I thought I would share something partially inspired by this community.
After numerous issues with my water line I decided to get ahead of it a bit.  I developed a device I’m calling Water Guard.  The water line to my house is 1000 feet long and enters at street pressure, 150psi.  Just inside the crawlspace is an isolation valve, pressure reducer, pressure gauge, and another isolation valve.  Over the years I have suffered broken water lines, fouled reducer valve seats, internal slow leaks and billing issues. So, with a bit of occasional help from you folks I have created a monitor system which consists of a PIC18F27Q10-controlled instrument assembly and a PIC24FV32KA302-controlled user interface.

The Instrument package is a analog street pressure sensor, flow meter with pulse-per-gallon output, analog house pressure sensor, and crawlspace temperature sensor.  The instrument controller performs the following:

1.   Read in analog street and house pressure.
2.   Read One-Wire temperature.
3.   Accumulate water flow pulses in gallons up to 32 bit, good for several decades.
4.   Store in flash memory gallons every 100 gallons as a power outage guard.
5.   Transmit pressure, temperature and flow to the user interface.
6.   Allow for power on reset of stored gallons if desired.

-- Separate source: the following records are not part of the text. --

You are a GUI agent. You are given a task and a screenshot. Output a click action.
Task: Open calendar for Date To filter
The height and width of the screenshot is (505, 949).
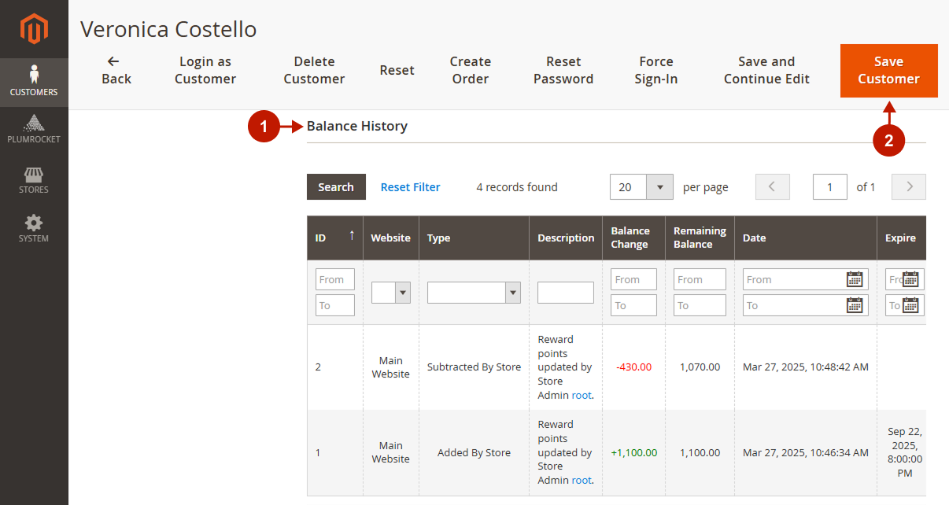pyautogui.click(x=855, y=305)
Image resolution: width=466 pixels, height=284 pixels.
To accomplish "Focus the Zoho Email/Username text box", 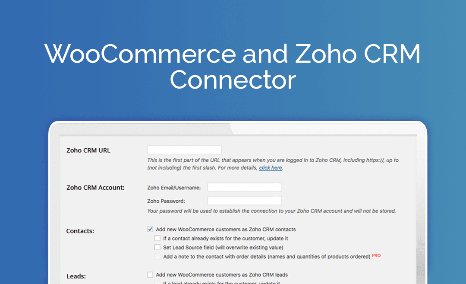I will [x=244, y=187].
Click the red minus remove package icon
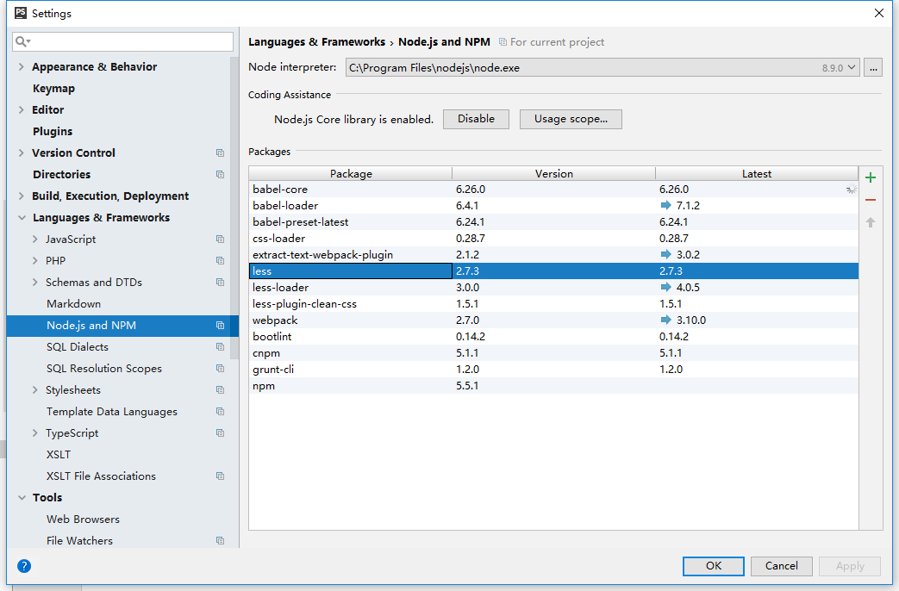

The water line instruments almost ready to cut in.
1166840-0

Instrument controller still on the proto board.  I noticed that the Bluetooth module didn't like the soft start of my bench supply so i had to put in a delayed start SCR to turn on power.  The two pots are simulating the pressure sensors and water flow is simulated with a pulse generator.  Temperature is the actual temperature sensor.  The little buck power supply is backed up with a 9V battery through steering diodes. Both packages have a minimally intrusive breathing LED life indicator.
1166844-1

The default view of the UI.  Pressure, total recorded flow, date and time
1166848-2

Usage compare view.  Begin and end dates are entered with the pushbuttons and data is pulled from the EEPROM.  Usage is the difference between the two dates.  Temperature also displayed.
1166852-3

Hourly use review.  Up an Down pushbuttons cycle through each of the last 24 hours to display hourly water usage.
1166856-4

Data is transmitted to the UI over a married pair of Bluetooth modules using a UART channel on both ends.  Marrying the Bluetooth modules was challenging in the sense that it was done through a terminal program with issues of its own and a TTL-RS232 converter I put together just for the occasion.  The other challenge for me on the instrument end was the One-Wire protocol for the temperature probe.  This is the most ridiculous and annoying thing I think I’ve ever dealt with.  I ended up successfully creating a driver for the PIC.  The One Wire takes so long that I had to pulse stretch the flow pulse to ensure it was never missed.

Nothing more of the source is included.